Work instructions → Could each record be written out again exactly as it stands?

Information →

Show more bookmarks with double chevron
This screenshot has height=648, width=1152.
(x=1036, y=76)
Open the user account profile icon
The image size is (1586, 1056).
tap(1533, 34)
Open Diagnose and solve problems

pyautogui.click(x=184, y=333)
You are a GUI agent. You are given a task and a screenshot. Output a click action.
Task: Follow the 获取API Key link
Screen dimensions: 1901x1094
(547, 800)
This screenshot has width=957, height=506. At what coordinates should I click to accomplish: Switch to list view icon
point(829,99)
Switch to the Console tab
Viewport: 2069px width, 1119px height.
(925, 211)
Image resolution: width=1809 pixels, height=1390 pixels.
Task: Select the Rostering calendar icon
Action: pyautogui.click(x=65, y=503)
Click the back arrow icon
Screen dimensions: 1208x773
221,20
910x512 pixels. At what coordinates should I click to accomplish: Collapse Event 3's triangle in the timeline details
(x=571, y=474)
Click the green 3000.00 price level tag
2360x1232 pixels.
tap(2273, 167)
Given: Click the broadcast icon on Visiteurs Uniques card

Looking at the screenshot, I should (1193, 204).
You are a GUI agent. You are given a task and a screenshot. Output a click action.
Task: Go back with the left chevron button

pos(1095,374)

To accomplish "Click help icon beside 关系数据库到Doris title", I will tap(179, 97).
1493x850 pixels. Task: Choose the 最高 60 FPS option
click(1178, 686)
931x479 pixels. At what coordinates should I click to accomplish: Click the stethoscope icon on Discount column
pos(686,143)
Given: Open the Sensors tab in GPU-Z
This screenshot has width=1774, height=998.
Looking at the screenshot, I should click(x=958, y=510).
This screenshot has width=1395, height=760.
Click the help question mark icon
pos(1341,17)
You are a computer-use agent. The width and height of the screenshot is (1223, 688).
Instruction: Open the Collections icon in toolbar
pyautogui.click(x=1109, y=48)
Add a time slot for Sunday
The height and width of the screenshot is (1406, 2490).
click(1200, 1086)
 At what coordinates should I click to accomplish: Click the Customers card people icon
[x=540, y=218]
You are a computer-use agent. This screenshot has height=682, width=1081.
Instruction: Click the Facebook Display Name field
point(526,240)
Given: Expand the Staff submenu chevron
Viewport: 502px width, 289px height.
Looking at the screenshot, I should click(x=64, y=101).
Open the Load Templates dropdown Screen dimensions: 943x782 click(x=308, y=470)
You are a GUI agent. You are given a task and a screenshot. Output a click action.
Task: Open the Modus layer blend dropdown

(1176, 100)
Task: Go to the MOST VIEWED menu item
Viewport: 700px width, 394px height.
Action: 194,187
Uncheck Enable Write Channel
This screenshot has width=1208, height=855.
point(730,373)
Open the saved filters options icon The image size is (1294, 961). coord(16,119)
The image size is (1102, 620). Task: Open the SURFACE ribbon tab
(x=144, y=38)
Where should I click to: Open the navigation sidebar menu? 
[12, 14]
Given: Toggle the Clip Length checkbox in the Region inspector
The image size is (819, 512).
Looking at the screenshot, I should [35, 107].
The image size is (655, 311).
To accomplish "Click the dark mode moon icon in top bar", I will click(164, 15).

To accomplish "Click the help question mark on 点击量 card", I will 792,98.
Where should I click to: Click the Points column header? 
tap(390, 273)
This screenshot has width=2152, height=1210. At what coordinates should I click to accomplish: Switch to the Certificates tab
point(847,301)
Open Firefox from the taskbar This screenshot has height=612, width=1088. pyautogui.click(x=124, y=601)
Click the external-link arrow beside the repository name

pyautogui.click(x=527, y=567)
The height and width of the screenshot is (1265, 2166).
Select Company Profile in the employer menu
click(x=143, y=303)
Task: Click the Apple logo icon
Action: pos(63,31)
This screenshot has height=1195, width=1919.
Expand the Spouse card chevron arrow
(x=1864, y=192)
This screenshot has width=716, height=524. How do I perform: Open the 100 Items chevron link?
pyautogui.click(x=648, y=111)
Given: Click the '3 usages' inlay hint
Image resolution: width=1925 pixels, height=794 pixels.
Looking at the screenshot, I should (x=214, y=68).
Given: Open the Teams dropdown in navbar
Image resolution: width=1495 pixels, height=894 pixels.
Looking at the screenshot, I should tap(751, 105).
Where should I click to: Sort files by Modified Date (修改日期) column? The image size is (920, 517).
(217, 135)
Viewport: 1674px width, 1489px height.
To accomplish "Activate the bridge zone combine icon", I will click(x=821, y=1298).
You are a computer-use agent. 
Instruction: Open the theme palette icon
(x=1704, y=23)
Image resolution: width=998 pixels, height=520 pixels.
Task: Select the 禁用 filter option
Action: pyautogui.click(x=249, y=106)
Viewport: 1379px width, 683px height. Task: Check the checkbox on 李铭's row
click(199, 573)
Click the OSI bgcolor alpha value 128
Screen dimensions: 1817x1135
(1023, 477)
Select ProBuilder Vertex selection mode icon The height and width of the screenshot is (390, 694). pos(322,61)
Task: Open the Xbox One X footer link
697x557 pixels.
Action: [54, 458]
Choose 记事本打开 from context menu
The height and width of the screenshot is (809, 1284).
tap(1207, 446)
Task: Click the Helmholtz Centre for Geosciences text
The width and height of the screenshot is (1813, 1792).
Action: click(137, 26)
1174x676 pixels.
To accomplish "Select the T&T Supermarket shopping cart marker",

Result →
Show more bookmarks with double chevron
This screenshot has height=648, width=1152.
(x=1036, y=76)
Open the user account profile icon
The image size is (1586, 1056).
tap(1533, 34)
Open Diagnose and solve problems

pyautogui.click(x=184, y=333)
You are a GUI agent. You are given a task and a screenshot. Output a click action.
Task: Follow the 获取API Key link
Screen dimensions: 1901x1094
(547, 800)
This screenshot has width=957, height=506. At what coordinates should I click to accomplish: Switch to list view icon
point(829,99)
Switch to the Console tab
Viewport: 2069px width, 1119px height.
(925, 211)
Image resolution: width=1809 pixels, height=1390 pixels.
Task: Select the Rostering calendar icon
Action: pyautogui.click(x=65, y=503)
Click the back arrow icon
Screen dimensions: 1208x773
221,20
910x512 pixels. At what coordinates should I click to accomplish: Collapse Event 3's triangle in the timeline details
(x=571, y=474)
Click the green 3000.00 price level tag
2360x1232 pixels.
tap(2273, 167)
Given: Click the broadcast icon on Visiteurs Uniques card

Looking at the screenshot, I should (1193, 204).
You are a GUI agent. You are given a task and a screenshot. Output a click action.
Task: Go back with the left chevron button

pos(1095,374)

To accomplish "Click help icon beside 关系数据库到Doris title", I will tap(179, 97).
1493x850 pixels. Task: Choose the 最高 60 FPS option
click(1178, 686)
931x479 pixels. At what coordinates should I click to accomplish: Click the stethoscope icon on Discount column
pos(686,143)
Given: Open the Sensors tab in GPU-Z
This screenshot has width=1774, height=998.
Looking at the screenshot, I should click(x=958, y=510).
This screenshot has width=1395, height=760.
Click the help question mark icon
pos(1341,17)
You are a computer-use agent. The width and height of the screenshot is (1223, 688).
Instruction: Open the Collections icon in toolbar
pyautogui.click(x=1109, y=48)
Add a time slot for Sunday
The height and width of the screenshot is (1406, 2490).
click(1200, 1086)
 At what coordinates should I click to accomplish: Click the Customers card people icon
[x=540, y=218]
You are a computer-use agent. This screenshot has height=682, width=1081.
Instruction: Click the Facebook Display Name field
point(526,240)
Given: Expand the Staff submenu chevron
Viewport: 502px width, 289px height.
Looking at the screenshot, I should click(x=64, y=101).
Open the Load Templates dropdown Screen dimensions: 943x782 click(x=308, y=470)
You are a GUI agent. You are given a task and a screenshot. Output a click action.
Task: Open the Modus layer blend dropdown

(1176, 100)
Task: Go to the MOST VIEWED menu item
Viewport: 700px width, 394px height.
Action: 194,187
Uncheck Enable Write Channel
This screenshot has width=1208, height=855.
point(730,373)
Open the saved filters options icon The image size is (1294, 961). coord(16,119)
The image size is (1102, 620). Task: Open the SURFACE ribbon tab
(x=144, y=38)
Where should I click to: Open the navigation sidebar menu? 
[12, 14]
Given: Toggle the Clip Length checkbox in the Region inspector
The image size is (819, 512).
Looking at the screenshot, I should [35, 107].
The image size is (655, 311).
To accomplish "Click the dark mode moon icon in top bar", I will click(164, 15).

To accomplish "Click the help question mark on 点击量 card", I will 792,98.
Where should I click to: Click the Points column header? 
tap(390, 273)
This screenshot has width=2152, height=1210. At what coordinates should I click to accomplish: Switch to the Certificates tab
point(847,301)
Open Firefox from the taskbar This screenshot has height=612, width=1088. pyautogui.click(x=124, y=601)
Click the external-link arrow beside the repository name

pyautogui.click(x=527, y=567)
The height and width of the screenshot is (1265, 2166).
Select Company Profile in the employer menu
click(x=143, y=303)
Task: Click the Apple logo icon
Action: pos(63,31)
This screenshot has height=1195, width=1919.
Expand the Spouse card chevron arrow
(x=1864, y=192)
This screenshot has width=716, height=524. How do I perform: Open the 100 Items chevron link?
pyautogui.click(x=648, y=111)
Given: Click the '3 usages' inlay hint
Image resolution: width=1925 pixels, height=794 pixels.
Looking at the screenshot, I should (x=214, y=68).
Given: Open the Teams dropdown in navbar
Image resolution: width=1495 pixels, height=894 pixels.
Looking at the screenshot, I should tap(751, 105).
Where should I click to: Sort files by Modified Date (修改日期) column? The image size is (920, 517).
(217, 135)
Viewport: 1674px width, 1489px height.
To accomplish "Activate the bridge zone combine icon", I will click(x=821, y=1298).
You are a computer-use agent. 
Instruction: Open the theme palette icon
(x=1704, y=23)
Image resolution: width=998 pixels, height=520 pixels.
Task: Select the 禁用 filter option
Action: pyautogui.click(x=249, y=106)
Viewport: 1379px width, 683px height. Task: Check the checkbox on 李铭's row
click(199, 573)
Click the OSI bgcolor alpha value 128
Screen dimensions: 1817x1135
(1023, 477)
Select ProBuilder Vertex selection mode icon The height and width of the screenshot is (390, 694). pos(322,61)
Task: Open the Xbox One X footer link
697x557 pixels.
Action: [54, 458]
Choose 记事本打开 from context menu
The height and width of the screenshot is (809, 1284).
tap(1207, 446)
Task: Click the Helmholtz Centre for Geosciences text
The width and height of the screenshot is (1813, 1792).
Action: click(137, 26)
1174x676 pixels.
To accomplish "Select the T&T Supermarket shopping cart marker",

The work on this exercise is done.